Carlo, genio dell'informatica ucciso dalla leucemia: "Sarà il primo beato 2.0"

È il Corriere della Sera a raccontare oggi la sua storia. Carlo Acutis, ucciso a 15 anni da una leucemia fulminante, era un ragazzo appassionato di tecnologia, con energia e carisma eccezionali, ricorda la madre Antonia

Una bella immagine di Carlo Acutis

Carlo Acutis, morto a 15 anni per una leucemia fulminante potrebbe essere il primo caso di "santità 2.0" e magari in un futuro nemmeno troppo lontano sarà riconosciuto come "patrono di Internet". 

È il Corriere della Sera a raccontare oggi di un percorso che è appena iniziato: nelle prossime ore l’arcivescovo Angelo Scola dichiarerà conclusa la fase diocesana del processo di beatificazione e invierà il fascicolo a Roma. 

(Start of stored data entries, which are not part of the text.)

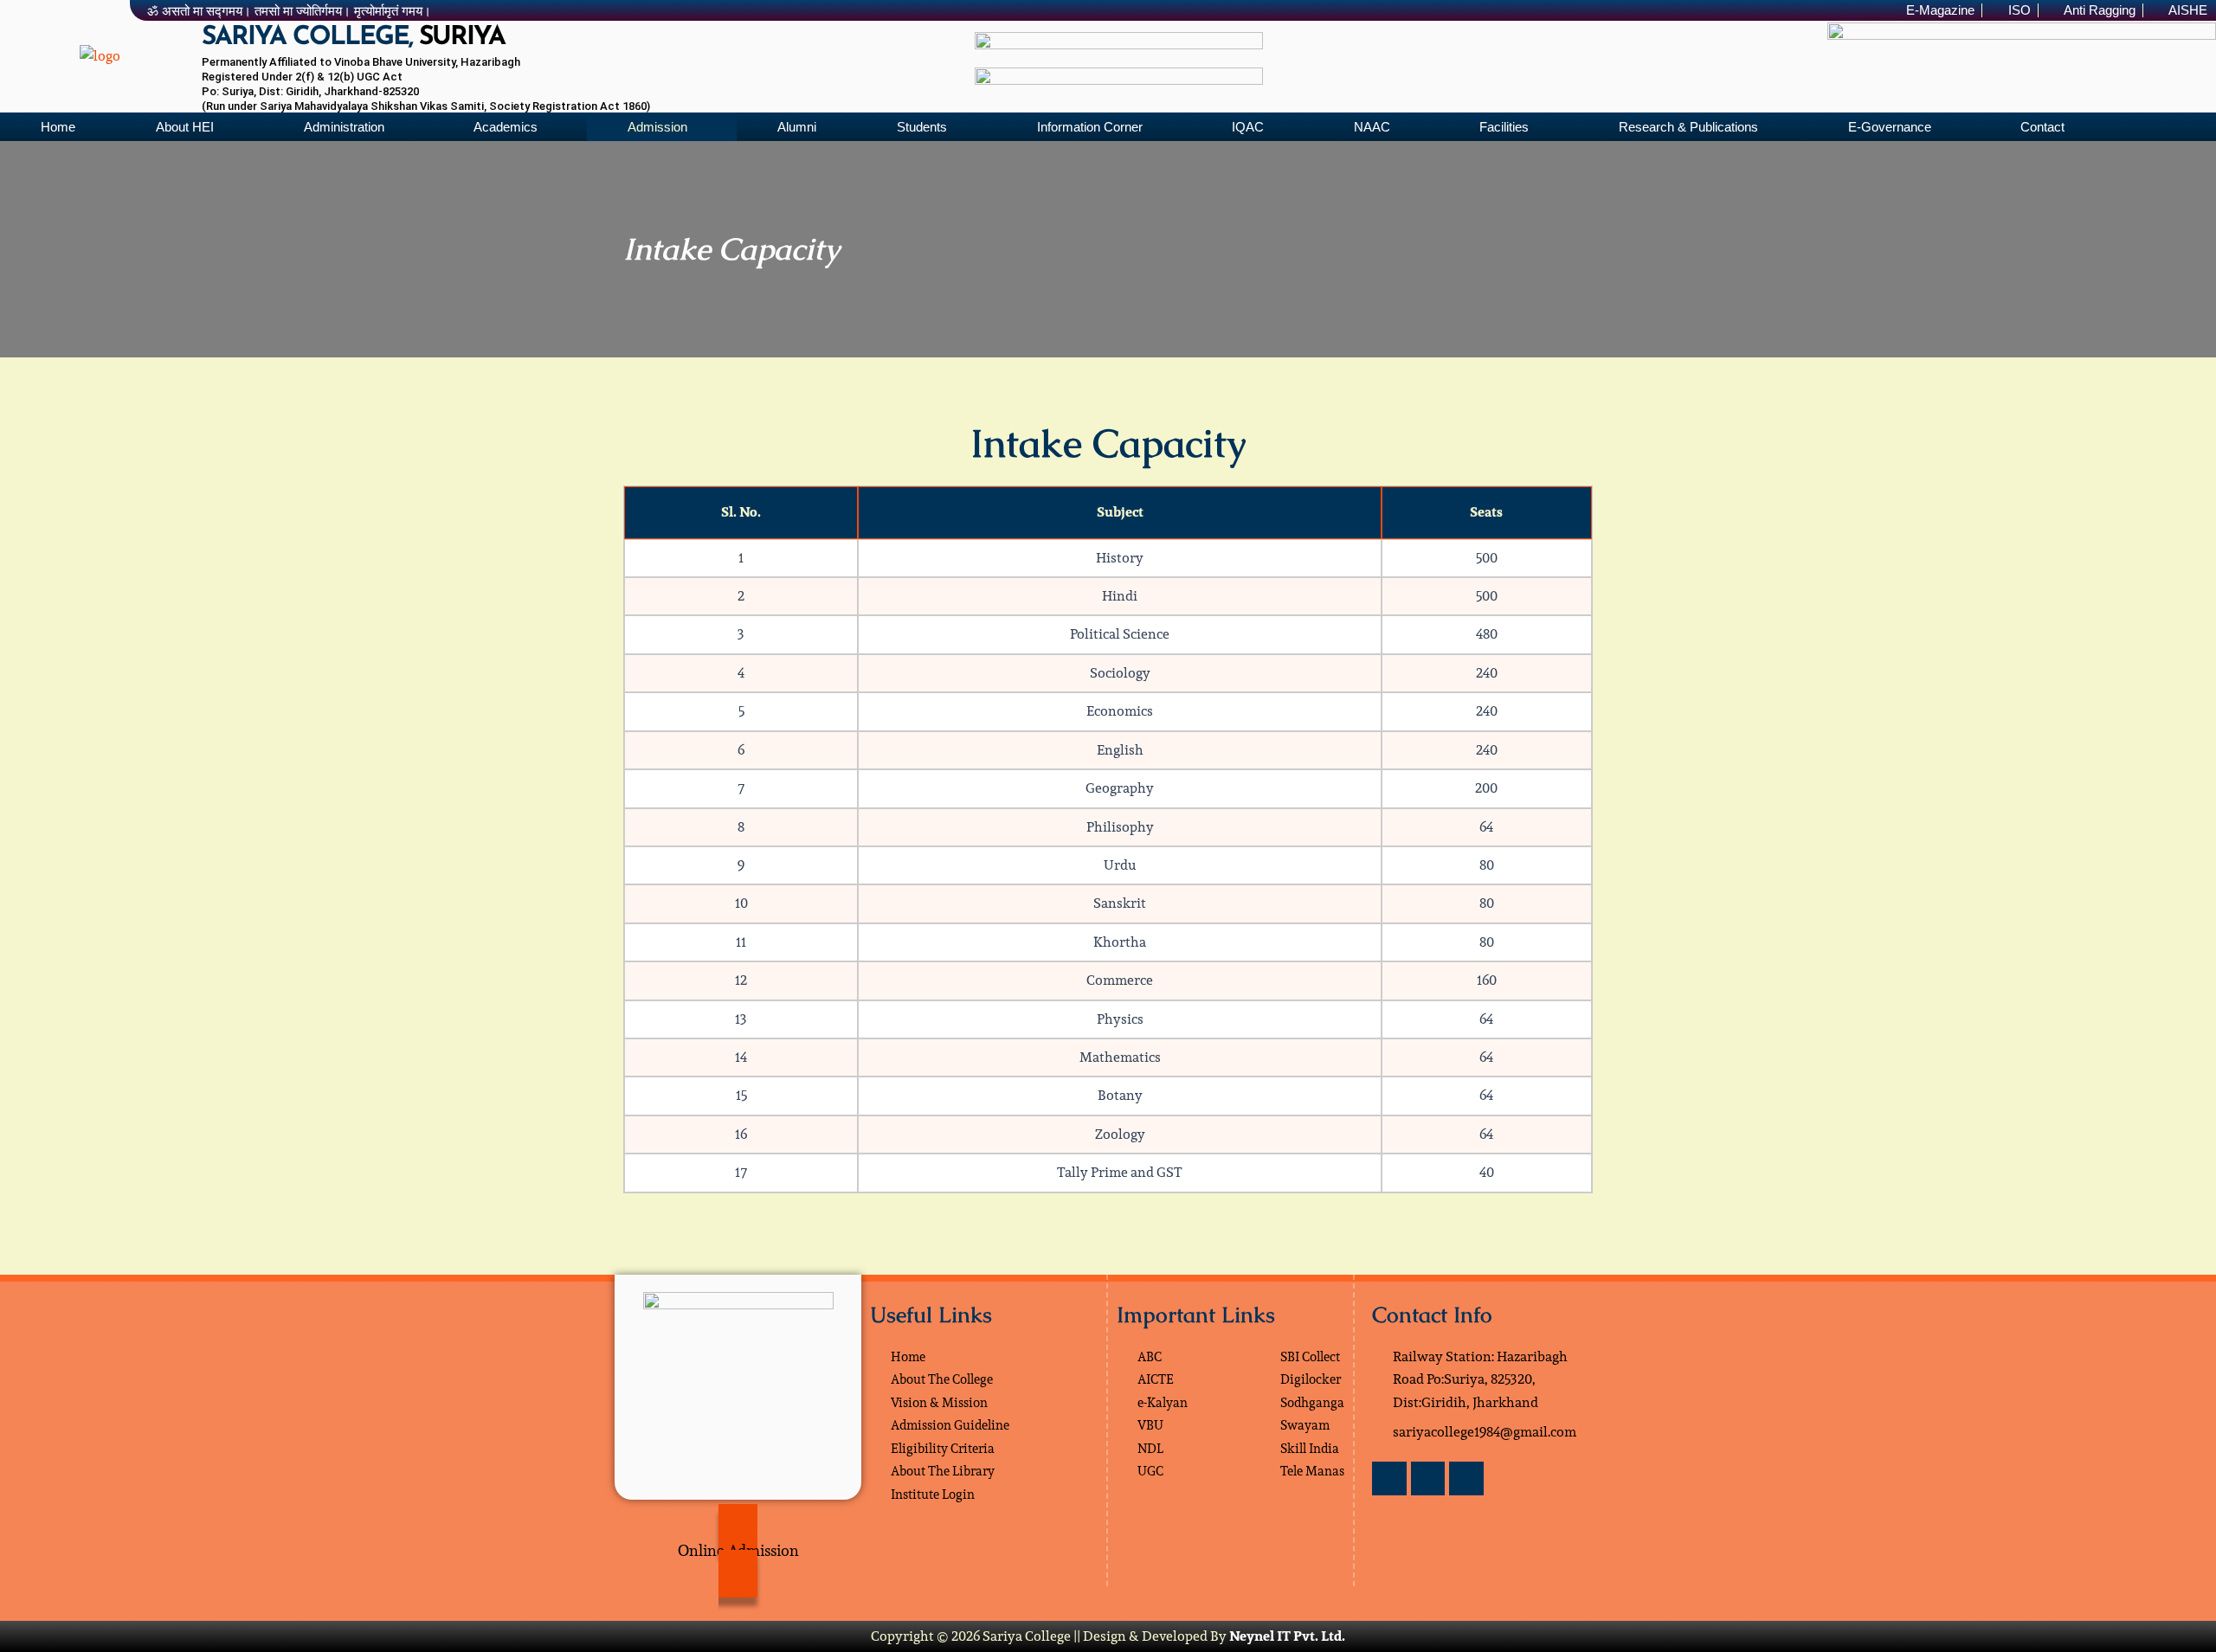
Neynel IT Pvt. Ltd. (1287, 1636)
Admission (657, 126)
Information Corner (1090, 126)
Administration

Carlo era un ragazzo appassionato di tecnologia, con energia e carisma eccezionali, ricorda la madre Antonia.

Tra gli 8 e i 9 anni, si fa regalare il primo computer e gira per casa con un camice su cui ha scritto «scienziato informatico» e che inizia a dilettarsi con giochi come la redazione e l’impaginazione di un giornalino, la creazione di filmati e animazioni che attirano in casa tanti amici.

L'incontro con la religione è improvviso: la famiglia non andava mai in Chiesa, ma Carlo va a messa tutti i giorni, recita il rosario, diventa catechista ma al tempo stesso studia, aiuta i compagni in difficoltà.

Due mesi prima di morire, quando non poteva nemmeno immaginare la malattia, aveva registrato un video, ritrovato dai genitori molto tempo dopo: «Sorridendo diceva di essere pronto alla morte e chiedeva di essere sepolto ad Assisi».